Firstly, a big thanks to @klaasvakie who:
1) convinced me that winding inductors actually isn’t that scary
2) did the heavy lifting from a design point of view
3) actually sourced most of the components for me.
(he was making one for himself and picked up a second set of components for me).
Right… so it’s a simple circuit. The power circuit has three big resistors, a couple of inductors and a capacitor. The lineout side has a smaller resistor and potentiometer and we added an isolation transformer to ensure that none of the DC voltage from the amp gets through to your interface (although this isn’t strictly necessary… as long as everything is working).
The resistors (including the pot) are all very easy, just make sure you get the right power rating.
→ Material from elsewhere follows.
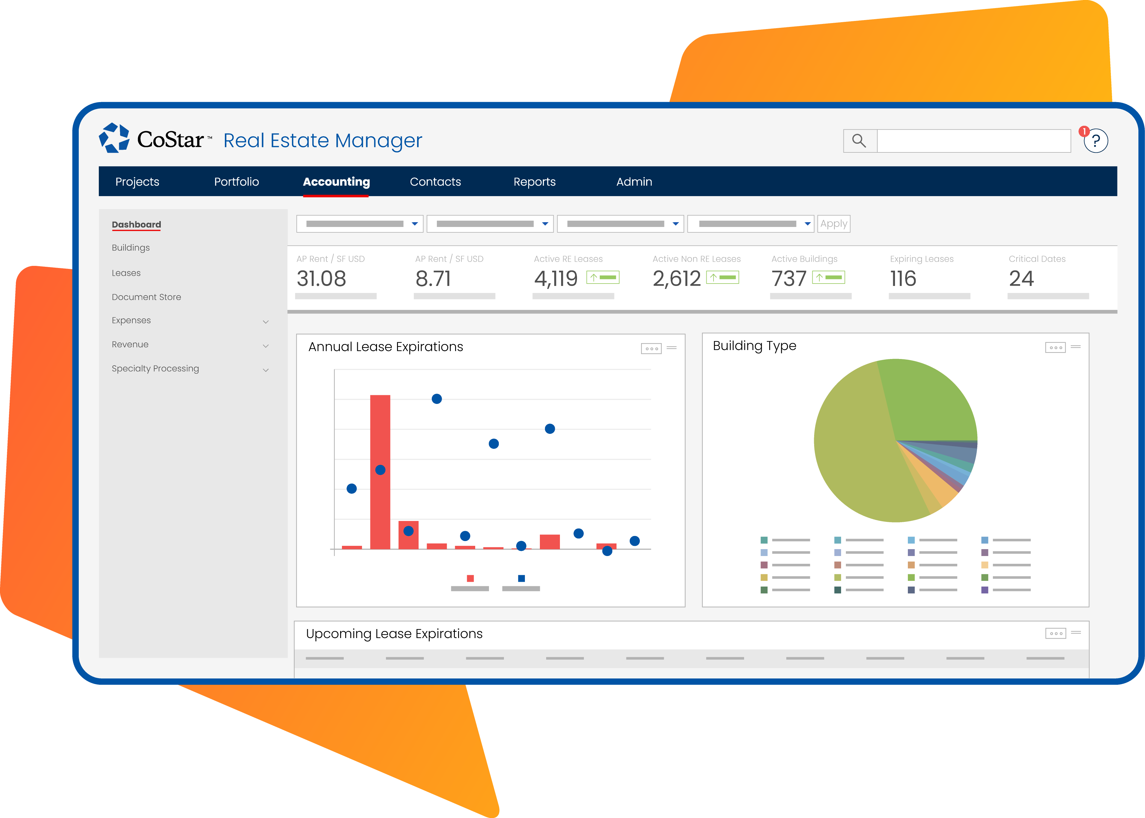
Task: Open the help question mark icon
Action: (1096, 141)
The capacitor is a little more tricky because it’s bipolar. We couldn’t get one with the right voltage rating so klaasvakie found us an interesting hack that is apparently common in the audiophile world. Basically you take two polarised caps (of double the capacitance) and run them in series, back to back. To be honest, I’m not quite sure why it works, but it seems to…
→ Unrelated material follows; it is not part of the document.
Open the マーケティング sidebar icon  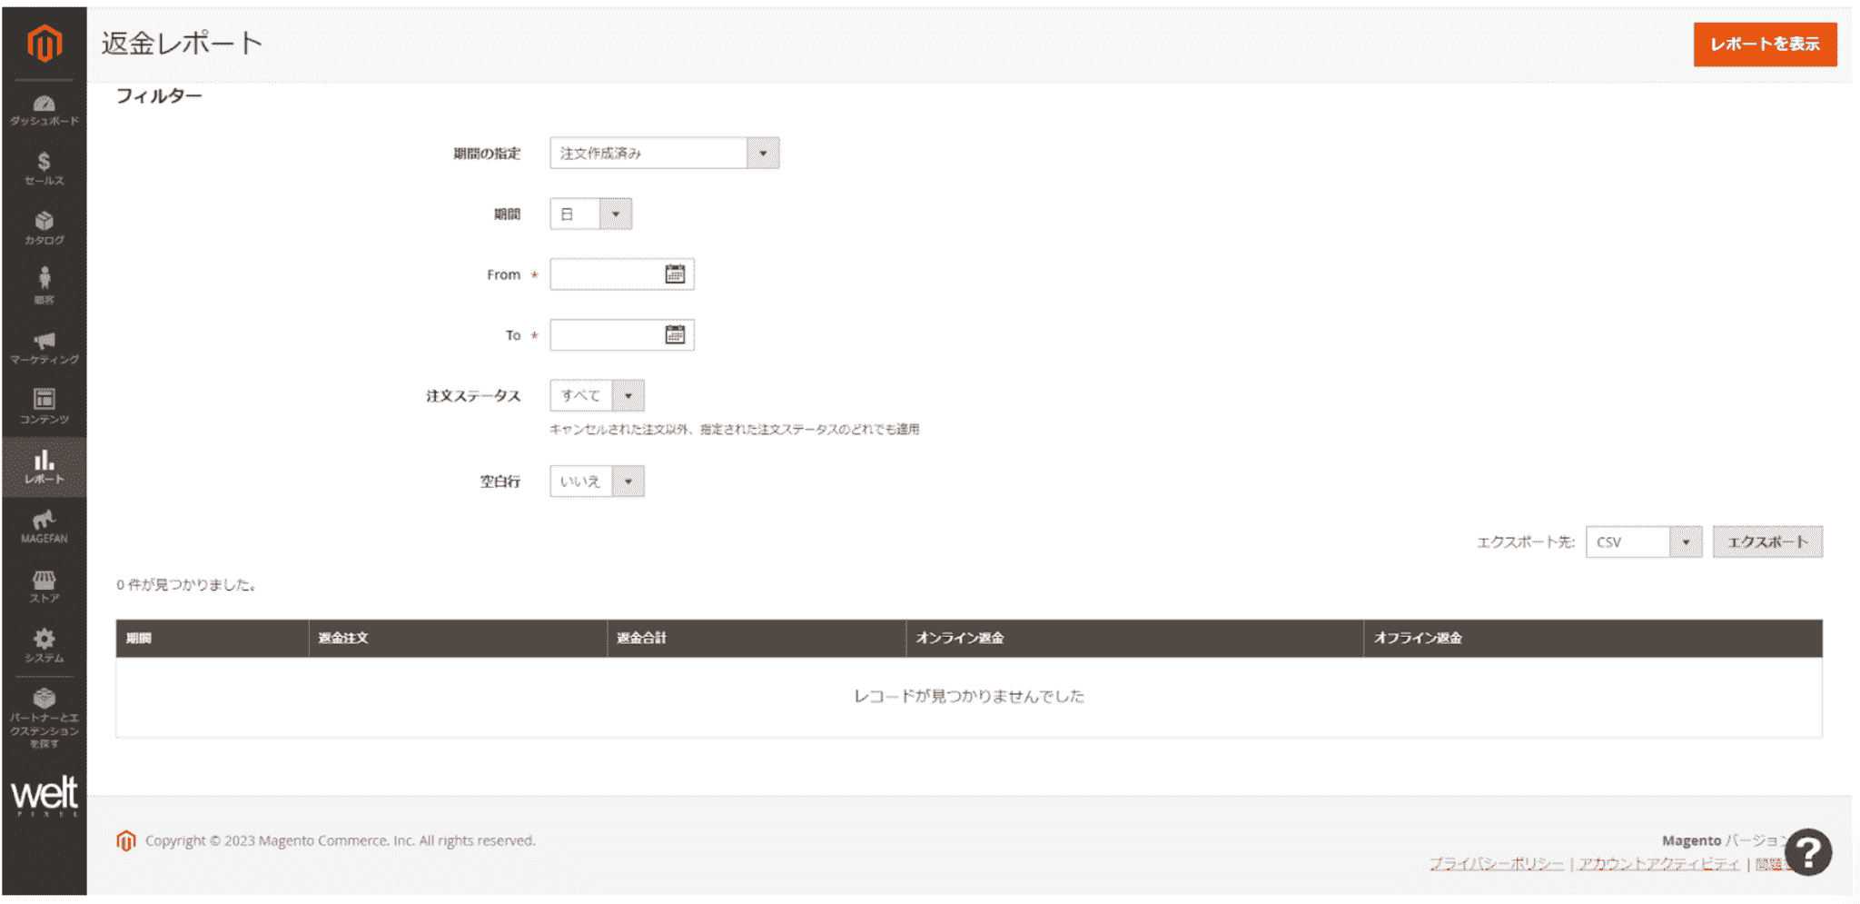(x=44, y=346)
The inductors are where things get interesting thought, because you can’t always just buy them off the shelf and often have to design and wind your own. First step is to select your core, I used klaasvakie’s design here so I don’t have too much to say about it. You then simply find a calculator like this one, plug in your numbers and get a result.
We used two toroidal cores 125u 23.6x47.1x18.5 and 125u 28x14x12 and 0.71mm wire.
The small one was around 50 turns, needing 2m of wire, which was relatively easy.
The large one was a little more tricky. It needed close to 200 turns and 12 m of wire. This becomes time consuming because you need to feed the entire length of wire through the hole for each turn. To make this a little more manageable, I wound it around a chopstick first and then used that as a shuttle.
Setting up the shuttle took around 20 minutes and actually winding it took a further hour… really not bad all things considered and it doesn’t require much concentration so you can do it with something playing if the background. It didn’t give the neatest of inductors but it was a lot easier. If I did it again, I’d try to find something a little wider and try to wrap it around length ways instead.
I think that’s where I’ll leave it for tonight. Other than the passive components all you need is a couple of jacks, a knob for the pot and a box to put it in. It is a completely passive circuit so there is no need for a power supply or any indicators.
I'll pick it up again tomorrow if I can and talk about the actual build.